Delta is aiming to have the joint operation running by the end of 2013.

The deal won't add flights between the U.S. and Britain. But travel will be more seamless. Travelers would be able to buy one plane ticket from, say, Lansing, Mich. on Delta and connect in New York to a Virgin Atlantic flight to London. Travellers from Europe will also have a smoother transition onto Delta flights to locations inside the U.S. Delta said their frequent flier programs would be linked, too.

Combined, Delta and Virgin Atlantic have 31 flights a day in each direction between North America and the U.K., including nine each way between Heathrow and John F. Kennedy International Airport in New York and Newark Liberty International Airport in New Jersey.

By itself, Delta has only three flights a day straight from New York to Heathrow. American and British Airways have 14 between them. And that's the problem. New York-to-London and back is one of the world's prime business travel routes. Delta has loads of travellers coming into its New York hubs at JFK and LaGuardia. But without more flights to bring those travellers on to London, Delta is at a serious disadvantage.

Landing rights at London's Heathrow Airport are limited, so Delta can't just add more flights there.
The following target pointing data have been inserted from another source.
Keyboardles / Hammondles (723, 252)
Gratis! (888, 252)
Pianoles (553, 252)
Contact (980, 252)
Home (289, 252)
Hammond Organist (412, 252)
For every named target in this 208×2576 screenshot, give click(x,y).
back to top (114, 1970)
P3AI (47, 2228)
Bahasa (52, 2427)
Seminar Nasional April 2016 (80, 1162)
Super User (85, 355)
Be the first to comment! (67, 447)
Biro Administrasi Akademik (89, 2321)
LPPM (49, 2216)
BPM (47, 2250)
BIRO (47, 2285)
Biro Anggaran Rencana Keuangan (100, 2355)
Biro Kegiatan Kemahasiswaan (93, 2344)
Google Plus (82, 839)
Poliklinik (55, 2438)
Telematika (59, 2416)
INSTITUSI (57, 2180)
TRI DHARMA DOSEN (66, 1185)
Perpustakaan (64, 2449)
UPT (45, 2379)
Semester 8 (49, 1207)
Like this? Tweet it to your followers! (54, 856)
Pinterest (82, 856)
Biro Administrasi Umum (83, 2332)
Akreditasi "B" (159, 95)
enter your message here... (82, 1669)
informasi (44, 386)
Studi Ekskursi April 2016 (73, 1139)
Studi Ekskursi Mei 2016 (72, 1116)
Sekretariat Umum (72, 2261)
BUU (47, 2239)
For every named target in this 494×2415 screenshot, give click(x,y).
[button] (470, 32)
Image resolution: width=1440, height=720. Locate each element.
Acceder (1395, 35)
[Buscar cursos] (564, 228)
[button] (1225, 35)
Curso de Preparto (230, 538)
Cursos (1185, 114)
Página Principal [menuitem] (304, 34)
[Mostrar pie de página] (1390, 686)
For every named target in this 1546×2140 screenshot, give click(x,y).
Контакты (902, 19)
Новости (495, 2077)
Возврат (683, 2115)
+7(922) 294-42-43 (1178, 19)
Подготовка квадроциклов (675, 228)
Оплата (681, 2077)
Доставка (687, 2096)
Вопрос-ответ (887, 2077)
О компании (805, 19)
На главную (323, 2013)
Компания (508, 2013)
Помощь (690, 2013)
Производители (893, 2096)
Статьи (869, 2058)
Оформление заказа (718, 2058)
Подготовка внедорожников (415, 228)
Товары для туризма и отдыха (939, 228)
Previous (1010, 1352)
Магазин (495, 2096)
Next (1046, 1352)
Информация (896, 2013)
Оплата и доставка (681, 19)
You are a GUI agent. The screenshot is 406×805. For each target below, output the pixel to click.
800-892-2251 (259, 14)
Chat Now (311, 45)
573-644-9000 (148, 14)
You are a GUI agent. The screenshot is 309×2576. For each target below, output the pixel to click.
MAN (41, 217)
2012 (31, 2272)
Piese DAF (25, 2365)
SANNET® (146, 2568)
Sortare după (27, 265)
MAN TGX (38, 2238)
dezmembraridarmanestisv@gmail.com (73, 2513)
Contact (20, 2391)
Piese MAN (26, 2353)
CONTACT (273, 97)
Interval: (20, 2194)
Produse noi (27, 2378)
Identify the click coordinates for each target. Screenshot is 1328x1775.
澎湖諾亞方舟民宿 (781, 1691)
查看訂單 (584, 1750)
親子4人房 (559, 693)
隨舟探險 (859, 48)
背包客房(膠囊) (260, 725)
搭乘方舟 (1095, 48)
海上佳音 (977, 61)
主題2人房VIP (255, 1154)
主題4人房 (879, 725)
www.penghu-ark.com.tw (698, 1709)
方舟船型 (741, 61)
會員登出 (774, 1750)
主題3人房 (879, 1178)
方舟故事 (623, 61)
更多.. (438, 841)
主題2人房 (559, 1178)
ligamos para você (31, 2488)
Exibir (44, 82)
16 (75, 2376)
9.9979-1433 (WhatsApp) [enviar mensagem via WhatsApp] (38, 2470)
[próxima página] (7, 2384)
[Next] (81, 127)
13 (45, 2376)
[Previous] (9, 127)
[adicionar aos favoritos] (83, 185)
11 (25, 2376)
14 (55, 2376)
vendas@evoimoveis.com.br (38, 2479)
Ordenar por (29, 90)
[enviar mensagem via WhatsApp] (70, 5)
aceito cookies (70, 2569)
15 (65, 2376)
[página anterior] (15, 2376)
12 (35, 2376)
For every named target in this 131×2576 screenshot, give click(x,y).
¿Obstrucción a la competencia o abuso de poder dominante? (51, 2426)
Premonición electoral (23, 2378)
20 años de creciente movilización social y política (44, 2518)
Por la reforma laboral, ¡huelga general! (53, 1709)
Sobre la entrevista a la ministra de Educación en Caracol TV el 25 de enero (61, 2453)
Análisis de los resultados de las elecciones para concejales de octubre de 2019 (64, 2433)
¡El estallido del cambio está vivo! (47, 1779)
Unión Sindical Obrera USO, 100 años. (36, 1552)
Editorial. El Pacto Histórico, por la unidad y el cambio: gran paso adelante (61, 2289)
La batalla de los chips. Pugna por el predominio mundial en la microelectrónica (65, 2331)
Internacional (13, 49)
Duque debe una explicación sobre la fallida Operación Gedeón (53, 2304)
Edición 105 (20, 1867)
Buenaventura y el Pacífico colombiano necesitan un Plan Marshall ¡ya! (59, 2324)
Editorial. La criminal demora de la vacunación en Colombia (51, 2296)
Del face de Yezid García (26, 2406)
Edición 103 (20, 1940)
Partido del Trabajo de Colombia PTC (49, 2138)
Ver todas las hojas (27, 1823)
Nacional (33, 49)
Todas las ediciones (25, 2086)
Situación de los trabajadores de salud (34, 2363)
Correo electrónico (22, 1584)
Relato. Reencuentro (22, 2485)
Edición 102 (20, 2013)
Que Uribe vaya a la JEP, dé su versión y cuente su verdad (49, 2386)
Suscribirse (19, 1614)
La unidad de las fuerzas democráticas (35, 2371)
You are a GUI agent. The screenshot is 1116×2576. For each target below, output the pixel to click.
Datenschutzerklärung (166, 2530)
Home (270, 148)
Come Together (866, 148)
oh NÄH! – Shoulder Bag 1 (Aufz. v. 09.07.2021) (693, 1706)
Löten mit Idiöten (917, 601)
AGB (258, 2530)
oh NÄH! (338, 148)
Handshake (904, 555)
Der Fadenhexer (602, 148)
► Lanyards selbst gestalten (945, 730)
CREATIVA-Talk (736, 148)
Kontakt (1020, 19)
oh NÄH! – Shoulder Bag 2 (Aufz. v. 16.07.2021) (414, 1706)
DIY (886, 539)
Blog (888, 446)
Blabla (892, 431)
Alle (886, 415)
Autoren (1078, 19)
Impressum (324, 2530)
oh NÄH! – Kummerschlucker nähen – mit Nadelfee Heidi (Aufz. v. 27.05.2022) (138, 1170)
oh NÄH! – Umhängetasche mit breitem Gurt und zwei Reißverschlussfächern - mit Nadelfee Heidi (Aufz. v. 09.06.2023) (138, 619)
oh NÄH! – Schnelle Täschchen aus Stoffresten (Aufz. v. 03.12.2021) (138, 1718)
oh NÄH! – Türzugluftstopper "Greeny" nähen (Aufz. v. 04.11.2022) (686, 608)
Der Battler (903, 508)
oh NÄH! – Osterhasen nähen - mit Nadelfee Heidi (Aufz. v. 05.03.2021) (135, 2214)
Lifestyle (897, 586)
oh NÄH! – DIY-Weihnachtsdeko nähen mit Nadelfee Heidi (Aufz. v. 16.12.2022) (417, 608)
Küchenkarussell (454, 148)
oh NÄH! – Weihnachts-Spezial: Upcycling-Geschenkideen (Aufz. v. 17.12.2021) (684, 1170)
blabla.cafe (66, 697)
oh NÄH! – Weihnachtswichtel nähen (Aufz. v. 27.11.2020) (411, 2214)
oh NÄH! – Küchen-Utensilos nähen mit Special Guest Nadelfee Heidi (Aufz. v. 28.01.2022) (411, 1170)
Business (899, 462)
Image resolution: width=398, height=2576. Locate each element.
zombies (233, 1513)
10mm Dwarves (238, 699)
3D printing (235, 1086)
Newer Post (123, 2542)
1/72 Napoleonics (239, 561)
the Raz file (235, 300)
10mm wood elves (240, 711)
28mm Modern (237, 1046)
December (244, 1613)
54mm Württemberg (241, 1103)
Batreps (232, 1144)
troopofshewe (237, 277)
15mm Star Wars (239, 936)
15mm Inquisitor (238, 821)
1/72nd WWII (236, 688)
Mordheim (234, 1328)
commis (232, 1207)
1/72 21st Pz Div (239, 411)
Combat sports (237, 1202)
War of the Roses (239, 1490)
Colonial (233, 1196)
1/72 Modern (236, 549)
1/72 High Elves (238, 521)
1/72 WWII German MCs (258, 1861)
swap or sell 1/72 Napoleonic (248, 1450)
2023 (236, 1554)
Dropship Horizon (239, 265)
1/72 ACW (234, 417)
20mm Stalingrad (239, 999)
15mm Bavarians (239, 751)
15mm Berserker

Buckingham Research analyst Daniel McKenzie wrote that Delta needed to fix its shortfall of London flights in order to win more business travellers. He estimated that the deal would bring Delta hundreds of millions of dollars in added revenue starting in 2014. Some of that business will probably come at American's expense, since it also has a hub at JFK, McKenzie wrote.

Sir Richard Branson will still own more than half of Virgin Atlantic, which will continue to fly as a separate airline under its own name. In 2000, Branson sold a stake to Singapore Airlines for 600.3 million pounds, or about $960 million at the time. That's the share that Delta is buying.

Virgin Atlantic has been struggling. It reported a pretax operating loss of 80.2 million British pounds in its most recent fiscal year, even as the number of passengers it carried rose 2 per cent. It indicated in 2010 that it might be interested in some kind of tie-up with another airline. British media reports at that time said that Delta was interested.

Branson's involvement gives Virgin Atlantic strong name recognition, but it is much smaller than Delta. Virgin Atlantic has 38 planes, compared to 725 for Delta. Delta carries some 160 million passengers per year, almost 30 times more than Virgin Atlantic.

Shares of Atlanta-based Delta Air Lines Inc. rose 73 cents, or 7.1 per cent, to $10.87 in morning trading.